There is no incompatibility. God created all those things and gave us the intellect with which to study his creation, etc.
However, if God WERE to reveal Himself in the fashion in which you suggest, such a revelation would be coercive.
(May 18, 2015 at 7:55 pm)Huggy74 Wrote: Why Does the Catholic church baptize using a Trinitarian formula (Father, Son, Holy Spirit) when Peter (whom the Catholic church claims to be the first Pope) clearly commanded to be Baptized in the Name of Jesus Christ?
(from the Catholic Bible)
Quote:Acts 2:38
'You must repent,' Peter answered, 'and every one of you must be baptised in the name of Jesus Christ for the forgiveness of your sins, and you will receive the gift of the Holy Spirit.
Paul also
Quote:Acts 19:5
4 Paul said, 'John's baptism was a baptism of repentance; but he insisted that the people should believe in the one who was to come after him -- namely Jesus.'
5 When they heard this, they were baptised in the name of the Lord Jesus
Excellent question. You've had some training in theology? Here's my response:
Baptism in the Name of Jesus Only
"In the name of Jesus" is a type - not a formula. More on that in a moment.
If a police officer shouts to a fleeing bank robber, "Stop in the name of the law!", is he really only specifying the authority of one thing, "the law'? Or is it really the authority of:
1) the specific code of law written by politicians,
2) the police department who enforce the law,
3) the entire criminal justice system
that the officer is asserting? It's all of the above, right?
Catholics have been baptizing using the Trinitarian formula from the earliest days. There is a document of early Christian practices from about 50 AD called the DIDACHE (pronounced did-a-kay) that details how the early Christians baptized:
Quote:"In regard to baptism - baptize thus: After the foregoing instructions, baptize in the name of the Father, and of the Son, and of the Holy Spirit, in living water. If you have no living water, then baptize in other water; and if you are not able in cold, then in warm."

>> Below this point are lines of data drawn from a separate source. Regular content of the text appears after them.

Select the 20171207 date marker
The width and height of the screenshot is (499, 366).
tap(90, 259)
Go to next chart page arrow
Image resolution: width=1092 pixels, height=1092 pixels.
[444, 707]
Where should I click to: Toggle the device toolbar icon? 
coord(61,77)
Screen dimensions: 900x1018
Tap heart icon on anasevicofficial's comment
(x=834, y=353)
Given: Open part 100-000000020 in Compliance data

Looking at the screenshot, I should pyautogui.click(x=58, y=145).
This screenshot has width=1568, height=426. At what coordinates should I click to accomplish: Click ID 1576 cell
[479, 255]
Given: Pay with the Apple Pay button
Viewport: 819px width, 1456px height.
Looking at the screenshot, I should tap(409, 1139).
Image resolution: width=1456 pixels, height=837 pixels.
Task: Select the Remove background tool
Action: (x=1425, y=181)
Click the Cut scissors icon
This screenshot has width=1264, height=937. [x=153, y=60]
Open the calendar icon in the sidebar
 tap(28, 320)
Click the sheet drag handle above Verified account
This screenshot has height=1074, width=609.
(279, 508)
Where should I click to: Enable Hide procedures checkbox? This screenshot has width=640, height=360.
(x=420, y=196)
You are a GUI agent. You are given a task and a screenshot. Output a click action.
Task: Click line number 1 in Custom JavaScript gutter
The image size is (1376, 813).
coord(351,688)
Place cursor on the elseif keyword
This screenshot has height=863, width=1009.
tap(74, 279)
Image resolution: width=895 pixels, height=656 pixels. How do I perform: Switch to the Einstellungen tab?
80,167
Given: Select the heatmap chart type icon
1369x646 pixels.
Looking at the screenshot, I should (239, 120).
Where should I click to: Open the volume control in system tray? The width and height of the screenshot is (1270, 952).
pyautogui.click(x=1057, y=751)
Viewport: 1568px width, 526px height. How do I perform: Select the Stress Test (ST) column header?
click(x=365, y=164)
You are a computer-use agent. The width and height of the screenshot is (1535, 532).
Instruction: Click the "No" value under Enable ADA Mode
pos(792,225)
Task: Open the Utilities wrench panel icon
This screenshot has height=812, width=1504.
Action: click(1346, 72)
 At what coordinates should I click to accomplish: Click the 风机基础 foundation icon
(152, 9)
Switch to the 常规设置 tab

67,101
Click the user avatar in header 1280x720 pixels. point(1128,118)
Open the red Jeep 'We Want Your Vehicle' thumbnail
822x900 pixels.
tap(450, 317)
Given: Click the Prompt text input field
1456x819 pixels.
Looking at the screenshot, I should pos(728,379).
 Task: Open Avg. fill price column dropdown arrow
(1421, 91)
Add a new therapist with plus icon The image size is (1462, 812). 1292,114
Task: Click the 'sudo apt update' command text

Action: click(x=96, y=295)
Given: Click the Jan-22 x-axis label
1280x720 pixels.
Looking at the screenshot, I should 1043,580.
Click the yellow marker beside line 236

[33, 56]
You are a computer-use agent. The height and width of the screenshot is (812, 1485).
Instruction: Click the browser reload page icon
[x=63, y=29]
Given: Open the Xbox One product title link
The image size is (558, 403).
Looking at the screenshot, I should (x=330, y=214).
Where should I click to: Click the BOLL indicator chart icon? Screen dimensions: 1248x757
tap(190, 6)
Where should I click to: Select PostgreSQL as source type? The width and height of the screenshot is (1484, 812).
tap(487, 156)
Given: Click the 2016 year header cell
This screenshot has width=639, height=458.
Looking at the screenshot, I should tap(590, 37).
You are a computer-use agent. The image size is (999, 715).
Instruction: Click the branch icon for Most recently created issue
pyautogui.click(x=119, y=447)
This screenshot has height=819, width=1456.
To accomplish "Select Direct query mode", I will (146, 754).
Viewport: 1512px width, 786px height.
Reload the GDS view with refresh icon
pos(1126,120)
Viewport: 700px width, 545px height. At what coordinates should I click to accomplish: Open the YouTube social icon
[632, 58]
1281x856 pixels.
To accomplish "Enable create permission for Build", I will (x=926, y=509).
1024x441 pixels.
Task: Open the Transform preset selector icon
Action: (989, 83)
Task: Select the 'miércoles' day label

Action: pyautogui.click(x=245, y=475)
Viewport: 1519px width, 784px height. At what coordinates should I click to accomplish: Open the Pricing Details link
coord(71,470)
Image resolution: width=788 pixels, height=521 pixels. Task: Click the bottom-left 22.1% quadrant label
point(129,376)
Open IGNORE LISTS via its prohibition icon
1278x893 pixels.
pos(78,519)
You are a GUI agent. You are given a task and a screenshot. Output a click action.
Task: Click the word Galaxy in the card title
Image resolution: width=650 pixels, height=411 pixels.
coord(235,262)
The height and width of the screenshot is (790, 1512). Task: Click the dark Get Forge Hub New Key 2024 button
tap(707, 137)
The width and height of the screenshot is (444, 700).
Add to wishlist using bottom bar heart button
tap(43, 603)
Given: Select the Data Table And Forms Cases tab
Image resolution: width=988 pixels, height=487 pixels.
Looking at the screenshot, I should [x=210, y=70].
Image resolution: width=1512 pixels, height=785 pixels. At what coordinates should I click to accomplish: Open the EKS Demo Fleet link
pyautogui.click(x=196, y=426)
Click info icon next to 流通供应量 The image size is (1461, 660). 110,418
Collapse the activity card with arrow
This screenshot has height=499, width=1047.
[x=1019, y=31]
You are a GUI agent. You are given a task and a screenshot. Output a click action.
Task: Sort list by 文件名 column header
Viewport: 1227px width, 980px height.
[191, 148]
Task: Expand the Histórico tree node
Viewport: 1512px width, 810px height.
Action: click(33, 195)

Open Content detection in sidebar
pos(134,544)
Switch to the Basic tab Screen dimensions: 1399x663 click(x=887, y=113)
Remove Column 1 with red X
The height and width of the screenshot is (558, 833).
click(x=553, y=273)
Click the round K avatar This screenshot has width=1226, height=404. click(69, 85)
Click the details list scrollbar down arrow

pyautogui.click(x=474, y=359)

The Didache is not inspired scripture, but it is a key piece of historical evidence about what the Church thought and did in the earliest days.
So why does this verse in Acts say we should be baptizing in Jesus' name and not in the name of the Father, Son and Holy Spirit? It is made to offer a distinction from other baptisms that were occurring during the earliest days of Christianity. There were the baptisms done by followers of John the Baptist, baptisms done in Jewish liturgies, and baptisms done in pagan rituals. Here's a verse speaking of "John's Baptism":
Quote:Acts 19:3
So Paul asked, “Then what baptism did you receive?” “John’s baptism,” they replied.
Paul specifically asks what type of baptism they had received. They had received "John's Baptism"; they had not received the baptism of Jesus.
By proclaiming baptisms be done "in the name of Jesus Christ", the inspired author of Acts was merely attempting to disassociate ourselves from the baptisms done by other sects.
It was not an instruction on how to baptize.